The web server asks the operating system to load and run the script, and then it (the web server) passes the data (from the form) to the script. The script process the data and outputs a response (which would normally be another form).

Warning

I've used './script.pl' to indicate the script is in the 'current' directory, but be warned, the CGI protocol does not specify what the current directory is at any time.

In fact, it does not even specify that any current directory exists. Your scripts must, at all times, know exactly where they are and what they are doing.

Remember, this 'action' is taking place inside (ie from the point of view of) the web server.

Web Page Content

Web pages usually contain data in a combination of languages:

Text: Display this text
Image references: Display this image
HTML: Format the text and images. HTML is a 'rendering' language
XML: Echo and describe the text, eg to 'data mining' page crawlers
JavaScript, for these reasons:
Create special effects (trivial)
Validate form input (somewhat more important)

For security reasons, though, all form input must be validated on the server side, despite any validation done by JavaScript. The JavaScript should simply be seen as a convenience for the person inputting data into the form.

Yes, scripts can output scripts! Specifically, scripts can output web pages containing JavaScript, etc. There's even a Perl interface to Macromedia's Flash. Where I used to work, some salesmen were obsessed with Flash, because it's all they understand of the software we write :-(. In Flash's defense, you'd have to say it's too trivial to have pretensions.

JavaScript

As a Perl aficionado, you may be tempted to look down on JavaScript, but you shouldn't. It really does have its uses.

When a page contains JavaScript to validate form input, this means quite a bit of a saving for the web client.

Without the JavaScript here's what would happen (call this 'overhead'):

The form's data would have to be sent to the web server. This means one trip across the internet
The web server would have to run the script which is to validate the data
The web server would have to pass the data to the script
The script would have to read and parse the data
The script would have to validate the data
The script would have to send a response to the web server
The web server would have to send a response to the web client. This means a second trip across the internet

All of this takes time. When the JavaScript runs, it runs inside the web client, eg browser, so the web client gets a response much faster.

**Materials provided**
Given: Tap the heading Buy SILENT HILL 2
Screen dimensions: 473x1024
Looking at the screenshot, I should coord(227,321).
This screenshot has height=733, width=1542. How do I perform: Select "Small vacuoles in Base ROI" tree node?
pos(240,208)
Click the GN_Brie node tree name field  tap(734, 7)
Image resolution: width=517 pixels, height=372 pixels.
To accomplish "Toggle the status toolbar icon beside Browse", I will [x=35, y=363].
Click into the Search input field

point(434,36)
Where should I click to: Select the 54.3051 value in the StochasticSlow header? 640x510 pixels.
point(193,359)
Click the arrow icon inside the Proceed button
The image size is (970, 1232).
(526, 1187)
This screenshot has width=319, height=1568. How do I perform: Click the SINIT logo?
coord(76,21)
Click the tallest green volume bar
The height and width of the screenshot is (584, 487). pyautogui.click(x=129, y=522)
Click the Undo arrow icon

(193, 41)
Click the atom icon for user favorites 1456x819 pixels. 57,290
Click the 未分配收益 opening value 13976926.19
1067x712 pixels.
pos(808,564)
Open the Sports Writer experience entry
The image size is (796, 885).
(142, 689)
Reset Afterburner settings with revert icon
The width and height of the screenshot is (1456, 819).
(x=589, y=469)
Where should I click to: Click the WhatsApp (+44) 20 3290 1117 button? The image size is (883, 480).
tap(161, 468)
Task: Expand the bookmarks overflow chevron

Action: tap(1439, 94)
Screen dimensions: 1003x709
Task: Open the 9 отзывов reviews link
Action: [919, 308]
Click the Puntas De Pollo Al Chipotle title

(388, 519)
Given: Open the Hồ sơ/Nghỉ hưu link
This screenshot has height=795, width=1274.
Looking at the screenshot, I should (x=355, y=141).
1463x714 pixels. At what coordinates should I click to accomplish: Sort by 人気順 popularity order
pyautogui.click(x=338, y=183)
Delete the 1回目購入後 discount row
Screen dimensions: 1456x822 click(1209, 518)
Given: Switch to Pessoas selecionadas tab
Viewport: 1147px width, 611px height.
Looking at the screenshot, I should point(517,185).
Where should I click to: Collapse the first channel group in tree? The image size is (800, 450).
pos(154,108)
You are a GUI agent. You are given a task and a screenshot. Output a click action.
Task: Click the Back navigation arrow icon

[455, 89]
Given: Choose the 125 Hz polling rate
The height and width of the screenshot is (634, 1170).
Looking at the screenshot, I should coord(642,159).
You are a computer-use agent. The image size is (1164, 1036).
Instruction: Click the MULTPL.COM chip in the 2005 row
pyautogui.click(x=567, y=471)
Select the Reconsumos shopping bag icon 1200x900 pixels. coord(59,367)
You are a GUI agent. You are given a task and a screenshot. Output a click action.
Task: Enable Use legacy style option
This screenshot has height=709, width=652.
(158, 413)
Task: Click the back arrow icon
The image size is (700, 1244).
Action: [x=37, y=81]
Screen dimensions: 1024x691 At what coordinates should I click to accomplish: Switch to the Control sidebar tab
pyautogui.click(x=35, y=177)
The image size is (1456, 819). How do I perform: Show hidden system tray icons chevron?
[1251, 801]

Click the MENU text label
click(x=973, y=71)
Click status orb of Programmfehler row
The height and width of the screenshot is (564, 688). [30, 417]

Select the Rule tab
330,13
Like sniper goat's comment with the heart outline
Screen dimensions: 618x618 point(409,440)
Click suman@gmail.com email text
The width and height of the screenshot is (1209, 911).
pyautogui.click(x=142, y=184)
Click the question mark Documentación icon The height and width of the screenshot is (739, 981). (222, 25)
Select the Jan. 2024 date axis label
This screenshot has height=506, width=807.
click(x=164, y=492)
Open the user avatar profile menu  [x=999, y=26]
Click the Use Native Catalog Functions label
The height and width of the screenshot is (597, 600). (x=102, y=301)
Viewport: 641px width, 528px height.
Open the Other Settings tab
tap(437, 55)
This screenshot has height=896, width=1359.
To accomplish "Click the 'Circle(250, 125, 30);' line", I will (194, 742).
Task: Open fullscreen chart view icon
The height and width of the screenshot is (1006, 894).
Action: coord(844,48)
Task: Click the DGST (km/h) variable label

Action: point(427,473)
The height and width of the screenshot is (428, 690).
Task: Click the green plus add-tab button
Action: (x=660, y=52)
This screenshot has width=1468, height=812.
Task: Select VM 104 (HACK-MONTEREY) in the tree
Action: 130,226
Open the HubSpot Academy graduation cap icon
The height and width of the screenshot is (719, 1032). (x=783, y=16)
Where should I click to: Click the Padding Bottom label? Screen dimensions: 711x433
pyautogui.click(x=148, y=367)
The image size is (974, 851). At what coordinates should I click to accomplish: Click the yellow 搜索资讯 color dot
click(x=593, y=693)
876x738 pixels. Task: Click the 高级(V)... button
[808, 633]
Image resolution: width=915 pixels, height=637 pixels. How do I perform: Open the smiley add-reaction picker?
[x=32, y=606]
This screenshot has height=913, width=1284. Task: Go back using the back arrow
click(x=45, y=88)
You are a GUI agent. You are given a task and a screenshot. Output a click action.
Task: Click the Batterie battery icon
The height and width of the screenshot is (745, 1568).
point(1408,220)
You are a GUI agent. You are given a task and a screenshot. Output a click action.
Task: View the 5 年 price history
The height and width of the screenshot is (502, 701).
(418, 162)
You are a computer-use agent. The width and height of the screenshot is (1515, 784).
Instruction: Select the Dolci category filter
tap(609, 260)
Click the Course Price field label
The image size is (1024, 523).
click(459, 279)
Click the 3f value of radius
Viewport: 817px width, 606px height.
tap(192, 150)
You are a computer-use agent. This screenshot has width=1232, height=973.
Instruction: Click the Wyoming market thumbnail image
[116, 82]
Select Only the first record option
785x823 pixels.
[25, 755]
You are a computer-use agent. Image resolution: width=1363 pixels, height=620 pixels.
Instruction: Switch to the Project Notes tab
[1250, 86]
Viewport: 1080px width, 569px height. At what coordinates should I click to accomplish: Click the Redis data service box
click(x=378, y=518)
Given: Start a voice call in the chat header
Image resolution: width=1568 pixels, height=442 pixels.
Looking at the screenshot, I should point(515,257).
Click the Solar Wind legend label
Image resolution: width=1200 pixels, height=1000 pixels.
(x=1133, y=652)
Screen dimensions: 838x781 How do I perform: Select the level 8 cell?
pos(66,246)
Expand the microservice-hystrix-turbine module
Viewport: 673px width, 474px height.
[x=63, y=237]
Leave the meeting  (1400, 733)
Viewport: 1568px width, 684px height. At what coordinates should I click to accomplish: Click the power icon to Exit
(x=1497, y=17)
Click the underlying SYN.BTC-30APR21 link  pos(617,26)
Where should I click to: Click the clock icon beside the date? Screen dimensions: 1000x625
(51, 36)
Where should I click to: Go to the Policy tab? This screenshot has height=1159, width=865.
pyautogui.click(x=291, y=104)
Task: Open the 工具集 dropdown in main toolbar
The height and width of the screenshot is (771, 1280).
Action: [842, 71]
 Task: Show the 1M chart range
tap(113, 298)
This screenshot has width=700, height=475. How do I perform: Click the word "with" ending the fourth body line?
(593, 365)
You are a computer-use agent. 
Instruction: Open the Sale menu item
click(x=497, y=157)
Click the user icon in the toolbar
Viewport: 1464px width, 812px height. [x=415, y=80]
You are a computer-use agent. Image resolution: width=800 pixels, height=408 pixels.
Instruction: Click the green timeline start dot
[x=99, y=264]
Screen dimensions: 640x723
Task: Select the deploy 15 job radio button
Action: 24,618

**Jobs**
- 1) Answer these about the text on CGI scripts:
(a) According to the warning, what does the CGI protocol not specify?
(b) What kind of language does the text call HTML?
(c) Where does JavaScript run?
- 2) In the listing, format the lines from the line with "Task: Click the DGST (km/h) variable label" to the line with "pyautogui.click(x=148, y=367)", both included, as a JSON list of strings with one string per line, leaving out blank lines.

**Solution list**
- 1)
(a) It does not specify what the current directory is at any time, or even that any current directory exists.
(b) A 'rendering' language.
(c) Inside the web client, such as the browser.

- 2)
[
  "Task: Click the DGST (km/h) variable label",
  "Action: point(427,473)",
  "The height and width of the screenshot is (428, 690).",
  "Task: Click the green plus add-tab button",
  "Action: (x=660, y=52)",
  "This screenshot has width=1468, height=812.",
  "Task: Select VM 104 (HACK-MONTEREY) in the tree",
  "Action: 130,226",
  "Open the HubSpot Academy graduation cap icon",
  "The height and width of the screenshot is (719, 1032). (x=783, y=16)",
  "Where should I click to: Click the Padding Bottom label? Screen dimensions: 711x433",
  "pyautogui.click(x=148, y=367)"
]